> **Exercise task A**
List every number written in digits in the Bhutan diary entry, including those in the date and the heading, in the order they appear.
> **Exercise task B**
Transcribe the Bhutan diary entry between "Having realized that" and "travel by night.", inclusive.

Tuesday, February 19, 2008

Bhutan Diary 7: More Coffee, no conversation, some disappointment

Having realized that we needed to plan our trip a little more than we had earlier realized, we began the next day by a visit to the bus station. This was when the bubble burst for us. There were several things we realized over the course of the hour that we spent there. One, for instance, was that there was indeed only one bus going to Bumthang and it didn’t leave until several days later. Except that we didn’t have several days. We had a very limited stock of cash. There was also the fact that buses in Bhutan usually left early morning, or latest by afternoon, depending on the distance to be covered. It made perfect sense, Bhutan is a mountainous country, ofcourse they prefer to drive during daylight hours. No matter what the length of the journey, even a 12 hour drive would begin at 7 in the morning, rendering meaningless our plans to sightsee by day and travel by night.

> **Dataset section**
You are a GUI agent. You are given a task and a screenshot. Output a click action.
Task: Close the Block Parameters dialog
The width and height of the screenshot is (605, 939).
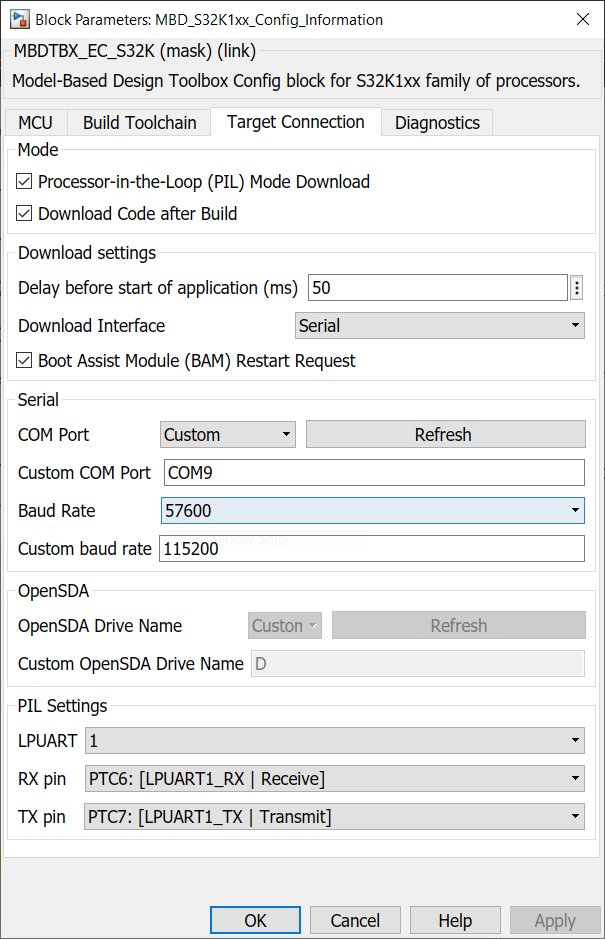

> **Task result A**
19, 2008, 7, 12, 7

> **Task result B**
Having realized that we needed to plan our trip a little more than we had earlier realized, we began the next day by a visit to the bus station. This was when the bubble burst for us. There were several things we realized over the course of the hour that we spent there. One, for instance, was that there was indeed only one bus going to Bumthang and it didn’t leave until several days later. Except that we didn’t have several days. We had a very limited stock of cash. There was also the fact that buses in Bhutan usually left early morning, or latest by afternoon, depending on the distance to be covered. It made perfect sense, Bhutan is a mountainous country, ofcourse they prefer to drive during daylight hours. No matter what the length of the journey, even a 12 hour drive would begin at 7 in the morning, rendering meaningless our plans to sightsee by day and travel by night.